The maximum likelihood principle states that the set of model parameters that maximize the apparent probability of a set of observations is the best set possible. One rationale for this is that in the limit, such a choice approaches the true value of these parameters (assuming, of course, that the model is a valid one). This can be seen by the argument given below. Interestingly, maximum likelihood is equivalent to maximum compression. An alternative is the so-called maximum a posteriori approach (MAP) in which a Bayesian prior distribution on the parameters is assumed and the maximum is computed taking this prior into account. In terms of compression, MAP estimation correlates to minimizing the number of bits required to send a description of the observations and the model parameters. This formulation is also called the Minimum Message Length method.
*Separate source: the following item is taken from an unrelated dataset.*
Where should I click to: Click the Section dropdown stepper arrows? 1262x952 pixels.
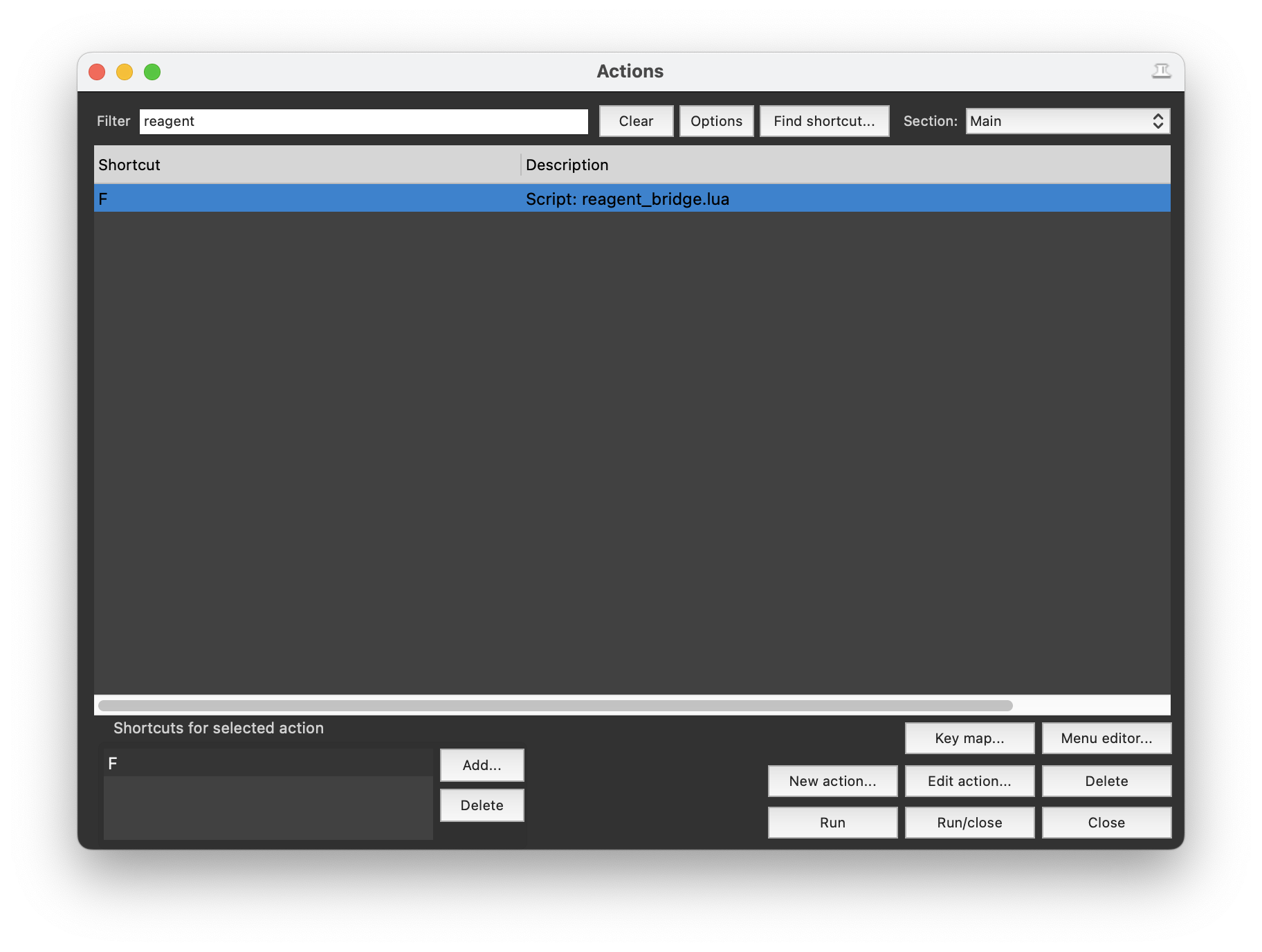pyautogui.click(x=1158, y=121)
Stated more precisely, the maximum likelihood estimate of a model parameters is
- argmaxθ p(X | θ)
where X is the observed data and θ represents the model parameters. The MAP estimate of the model parameters is
- argmaxθ p(X | θ) p(θ)
The relationship between compression, truth and maximum likelihood can be seen by taking a bound on the maximum likelihood.
If p(X) is the distribution of a random variable X that takes on values x from the real numbers and q(x) is some other distribution, then by the definition of a distribution, we know that
- q(x) ≥ 0
- Σx q(x) = 1
and likewise for p.
If we take N repeated independent samples xi of X, then the expected value of the mean of log q(xi) is given by
- E(Σ log q(xi) / N) = Σ p(xi) log q(xi) / N
But since log y ≥ y-1 for positive y, we have
- Σ p(xi) log q(xi) - Σ p(xi) log p(xi) = Σ p(xi) log q(xi)/p(xi)
- ... ≤ Σ p(xi) [ 1- q(xi)/p(xi) ]
- ... ≤ Σ p(xi) - Σ q(xi)
- ... ≤ 1 - 1 = 0
- Σ p(xi) log q(xi) ≤ Σ p(xi) log p(xi)
and equality can only be achieved where q(x) = p(x).
This means that maximizing the expected value of the mean value of log q is the same as finding p. To the extent that the law of large numbers lets us approximate this expected value by the observed mean, maximizing this observed mean lets us approximate p.
Thus it can be said that statistical inference can let us approximate the truth.
Interestingly, the negative of this mean value of log q is the expected length of a compressed representation of the xi where q is the model used to do the compression. Thus we can also claim that ultimate compression = truth. This leads us off to Occam's Razor.